To be done:
1. From the passage on family law disputes, extract everything from "The parents may" down to "in the future.".
2. According to the passage on family law disputes, why do many people "choose" a court-based approach?
3. Continue the passage on family law disputes from where it stops.

Page:
=====
The parents may not have reached an agreement on all issues, but they went through a process of trying to work together. Perhaps there was one sticking point that existed because a parent needed to be heard. The process allowed the parents to understand the need to focus on the needs of the other parent. The collaborative process we provided planted a seed that allowed parents to better understand and manage conflict in the future.
A Necessary Evil
Conflict of course can a necessary evil. There are of course cases that deal with endangerment to children, physical abuse between spouses. Of course you may simply be dragged into conflict because of the actions of your spouse. That too is a fact of life. Many people “choose” a court based approach to resolving family law disputes simply because they do not understand their choices.
Why Should I Care which Path?
Litigants typically never have to interact with their opposing party ever again. Litigants typically share no relationship with one another. Parents do not meet the characteristics of your typical litigant. Many parents will most likely need to interact with their ex both during and after the divorce process.
=====
Entries provided:
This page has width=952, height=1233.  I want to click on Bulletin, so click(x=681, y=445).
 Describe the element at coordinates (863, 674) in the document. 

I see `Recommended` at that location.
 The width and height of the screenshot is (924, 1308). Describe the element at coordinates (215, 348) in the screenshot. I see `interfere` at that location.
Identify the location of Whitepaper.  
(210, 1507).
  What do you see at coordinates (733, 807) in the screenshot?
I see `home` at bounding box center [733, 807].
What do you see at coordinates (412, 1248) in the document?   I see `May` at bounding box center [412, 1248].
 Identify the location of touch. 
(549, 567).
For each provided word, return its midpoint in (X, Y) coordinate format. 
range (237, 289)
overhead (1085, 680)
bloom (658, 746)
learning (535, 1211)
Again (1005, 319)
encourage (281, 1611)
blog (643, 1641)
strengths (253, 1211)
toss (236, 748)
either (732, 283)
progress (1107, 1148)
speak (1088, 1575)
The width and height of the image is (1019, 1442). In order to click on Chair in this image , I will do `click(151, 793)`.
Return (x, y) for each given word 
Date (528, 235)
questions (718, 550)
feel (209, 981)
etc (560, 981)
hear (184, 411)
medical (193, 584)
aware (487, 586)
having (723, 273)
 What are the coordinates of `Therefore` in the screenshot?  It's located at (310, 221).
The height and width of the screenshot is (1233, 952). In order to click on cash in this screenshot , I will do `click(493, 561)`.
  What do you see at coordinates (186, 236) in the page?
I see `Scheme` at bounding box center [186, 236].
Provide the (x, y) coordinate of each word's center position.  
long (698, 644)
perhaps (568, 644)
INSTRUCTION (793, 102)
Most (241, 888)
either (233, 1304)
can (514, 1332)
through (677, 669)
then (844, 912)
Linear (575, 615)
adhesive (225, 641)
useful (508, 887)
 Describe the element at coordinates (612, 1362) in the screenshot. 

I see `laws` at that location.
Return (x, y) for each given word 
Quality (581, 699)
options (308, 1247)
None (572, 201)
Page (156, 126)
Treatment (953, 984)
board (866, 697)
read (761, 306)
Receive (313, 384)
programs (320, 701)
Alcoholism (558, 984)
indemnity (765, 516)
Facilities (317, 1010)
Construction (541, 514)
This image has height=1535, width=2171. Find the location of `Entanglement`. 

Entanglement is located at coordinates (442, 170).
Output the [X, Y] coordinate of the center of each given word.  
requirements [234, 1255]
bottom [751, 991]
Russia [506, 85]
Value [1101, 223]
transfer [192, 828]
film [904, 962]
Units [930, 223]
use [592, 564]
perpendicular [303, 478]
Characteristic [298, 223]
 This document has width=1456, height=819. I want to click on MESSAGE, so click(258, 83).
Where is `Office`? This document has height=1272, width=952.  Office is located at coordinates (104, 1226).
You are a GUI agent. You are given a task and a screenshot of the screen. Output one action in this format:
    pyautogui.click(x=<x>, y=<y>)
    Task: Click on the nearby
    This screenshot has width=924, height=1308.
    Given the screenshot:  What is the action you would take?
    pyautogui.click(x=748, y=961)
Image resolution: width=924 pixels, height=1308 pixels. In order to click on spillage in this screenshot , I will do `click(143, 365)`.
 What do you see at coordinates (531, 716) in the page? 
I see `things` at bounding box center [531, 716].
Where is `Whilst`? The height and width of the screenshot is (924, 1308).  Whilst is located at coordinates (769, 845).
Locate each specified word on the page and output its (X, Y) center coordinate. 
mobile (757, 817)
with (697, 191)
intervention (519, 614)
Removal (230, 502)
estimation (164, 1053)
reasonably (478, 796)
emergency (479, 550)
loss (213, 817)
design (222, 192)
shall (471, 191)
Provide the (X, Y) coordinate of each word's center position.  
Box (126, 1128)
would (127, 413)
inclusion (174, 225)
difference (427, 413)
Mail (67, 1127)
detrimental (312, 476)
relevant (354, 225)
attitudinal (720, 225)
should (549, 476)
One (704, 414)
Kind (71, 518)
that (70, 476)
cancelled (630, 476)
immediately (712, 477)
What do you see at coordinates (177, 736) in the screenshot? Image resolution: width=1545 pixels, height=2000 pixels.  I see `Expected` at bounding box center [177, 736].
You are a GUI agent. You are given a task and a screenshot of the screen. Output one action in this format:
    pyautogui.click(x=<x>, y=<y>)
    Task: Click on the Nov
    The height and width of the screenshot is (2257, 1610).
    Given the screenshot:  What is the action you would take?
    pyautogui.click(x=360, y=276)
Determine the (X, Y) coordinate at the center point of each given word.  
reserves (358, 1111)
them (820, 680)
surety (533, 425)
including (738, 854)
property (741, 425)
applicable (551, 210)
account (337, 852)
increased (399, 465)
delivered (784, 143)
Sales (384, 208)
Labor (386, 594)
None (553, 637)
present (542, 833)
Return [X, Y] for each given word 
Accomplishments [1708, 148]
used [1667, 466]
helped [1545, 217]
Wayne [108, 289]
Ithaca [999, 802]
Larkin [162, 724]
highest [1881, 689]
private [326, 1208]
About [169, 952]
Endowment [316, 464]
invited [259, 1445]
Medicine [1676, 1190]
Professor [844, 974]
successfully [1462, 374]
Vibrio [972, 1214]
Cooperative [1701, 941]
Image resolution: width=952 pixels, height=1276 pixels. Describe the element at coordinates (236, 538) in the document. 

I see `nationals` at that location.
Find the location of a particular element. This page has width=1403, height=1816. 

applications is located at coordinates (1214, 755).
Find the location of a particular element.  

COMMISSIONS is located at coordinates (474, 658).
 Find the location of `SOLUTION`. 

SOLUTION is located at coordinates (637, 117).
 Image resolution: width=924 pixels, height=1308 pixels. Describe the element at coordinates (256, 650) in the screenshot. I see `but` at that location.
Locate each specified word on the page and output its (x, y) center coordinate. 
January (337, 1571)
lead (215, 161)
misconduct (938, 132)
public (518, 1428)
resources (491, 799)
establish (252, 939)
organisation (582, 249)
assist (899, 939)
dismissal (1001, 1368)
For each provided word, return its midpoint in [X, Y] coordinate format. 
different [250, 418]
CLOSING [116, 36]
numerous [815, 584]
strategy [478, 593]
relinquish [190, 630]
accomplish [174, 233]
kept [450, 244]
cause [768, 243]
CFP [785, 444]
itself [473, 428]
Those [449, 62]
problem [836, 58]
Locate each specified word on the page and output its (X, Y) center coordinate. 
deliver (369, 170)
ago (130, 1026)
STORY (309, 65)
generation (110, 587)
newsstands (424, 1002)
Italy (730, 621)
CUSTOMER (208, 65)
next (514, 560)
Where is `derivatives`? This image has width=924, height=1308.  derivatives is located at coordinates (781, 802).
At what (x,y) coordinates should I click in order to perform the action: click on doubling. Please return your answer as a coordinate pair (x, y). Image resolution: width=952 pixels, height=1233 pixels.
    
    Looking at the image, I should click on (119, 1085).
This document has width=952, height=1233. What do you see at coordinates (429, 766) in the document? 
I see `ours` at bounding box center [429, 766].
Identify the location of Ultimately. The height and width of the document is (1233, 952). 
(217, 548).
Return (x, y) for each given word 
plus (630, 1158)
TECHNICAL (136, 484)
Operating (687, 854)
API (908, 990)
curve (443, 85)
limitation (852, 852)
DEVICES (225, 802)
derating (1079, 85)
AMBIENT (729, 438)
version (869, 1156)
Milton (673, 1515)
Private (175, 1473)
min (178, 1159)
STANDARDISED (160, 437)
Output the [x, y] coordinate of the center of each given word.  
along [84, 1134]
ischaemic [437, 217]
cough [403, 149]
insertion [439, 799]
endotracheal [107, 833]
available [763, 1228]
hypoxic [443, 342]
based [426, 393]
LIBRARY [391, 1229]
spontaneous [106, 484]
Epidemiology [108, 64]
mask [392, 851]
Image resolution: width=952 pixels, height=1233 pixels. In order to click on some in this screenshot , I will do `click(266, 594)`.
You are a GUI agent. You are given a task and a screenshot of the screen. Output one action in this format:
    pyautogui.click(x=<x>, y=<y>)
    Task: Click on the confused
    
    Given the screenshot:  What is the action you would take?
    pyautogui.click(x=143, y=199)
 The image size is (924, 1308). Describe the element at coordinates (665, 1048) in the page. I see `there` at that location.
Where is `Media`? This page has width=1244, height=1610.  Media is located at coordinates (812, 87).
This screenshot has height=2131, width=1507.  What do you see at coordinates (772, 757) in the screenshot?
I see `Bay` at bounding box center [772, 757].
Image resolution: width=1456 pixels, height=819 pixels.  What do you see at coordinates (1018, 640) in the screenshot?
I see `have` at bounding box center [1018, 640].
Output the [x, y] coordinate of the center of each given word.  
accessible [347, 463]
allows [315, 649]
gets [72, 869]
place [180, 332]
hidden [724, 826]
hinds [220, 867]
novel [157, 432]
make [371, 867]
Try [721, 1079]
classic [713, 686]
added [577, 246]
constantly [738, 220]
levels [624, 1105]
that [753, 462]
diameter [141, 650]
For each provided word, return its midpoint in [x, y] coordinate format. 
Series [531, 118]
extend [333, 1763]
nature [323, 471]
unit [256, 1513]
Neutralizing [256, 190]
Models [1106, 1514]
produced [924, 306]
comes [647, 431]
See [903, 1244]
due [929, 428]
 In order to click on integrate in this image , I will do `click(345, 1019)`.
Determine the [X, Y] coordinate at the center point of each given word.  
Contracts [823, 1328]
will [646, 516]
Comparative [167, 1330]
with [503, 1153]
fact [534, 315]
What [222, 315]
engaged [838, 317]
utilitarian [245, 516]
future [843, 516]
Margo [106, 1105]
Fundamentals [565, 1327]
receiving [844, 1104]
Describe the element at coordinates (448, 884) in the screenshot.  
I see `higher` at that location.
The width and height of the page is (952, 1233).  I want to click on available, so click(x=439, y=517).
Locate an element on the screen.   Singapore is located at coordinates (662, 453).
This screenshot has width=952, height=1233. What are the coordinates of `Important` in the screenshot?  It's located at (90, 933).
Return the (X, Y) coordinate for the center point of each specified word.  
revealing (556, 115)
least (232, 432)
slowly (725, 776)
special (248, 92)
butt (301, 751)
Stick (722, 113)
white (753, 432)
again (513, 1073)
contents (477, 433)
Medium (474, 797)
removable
=====
Answers to the exercise:
1.
The parents may not have reached an agreement on all issues, but they went through a process of trying to work together. Perhaps there was one sticking point that existed because a parent needed to be heard. The process allowed the parents to understand the need to focus on the needs of the other parent. The collaborative process we provided planted a seed that allowed parents to better understand and manage conflict in the future.

2. They do not understand their choices.

3.
Parents enter the civil litigation arena not understanding that 90% of these cases settle outside of the courtroom. If civil litigation is high conflict, does it make sense to add more conflict help solve your problems? Is civil litigation the best choice for you in your divorce?
Problem solving requiring joint effort with both parents working towards finding solutions. Problem solving helps parents to learn how to co parent and focus on the needs of their children. Problem solving helps parents minimize future conflict.
Divorce does not hurt children in as much as CONFLICT hurts children. Conflict hurts children both in the short and long term. Conflict is the factor that affects a child’s ability to be happy, a child’s ability to feel safe and loved.
Time to choose. Do you have an issue or a problem? Are you a litigant or a parent?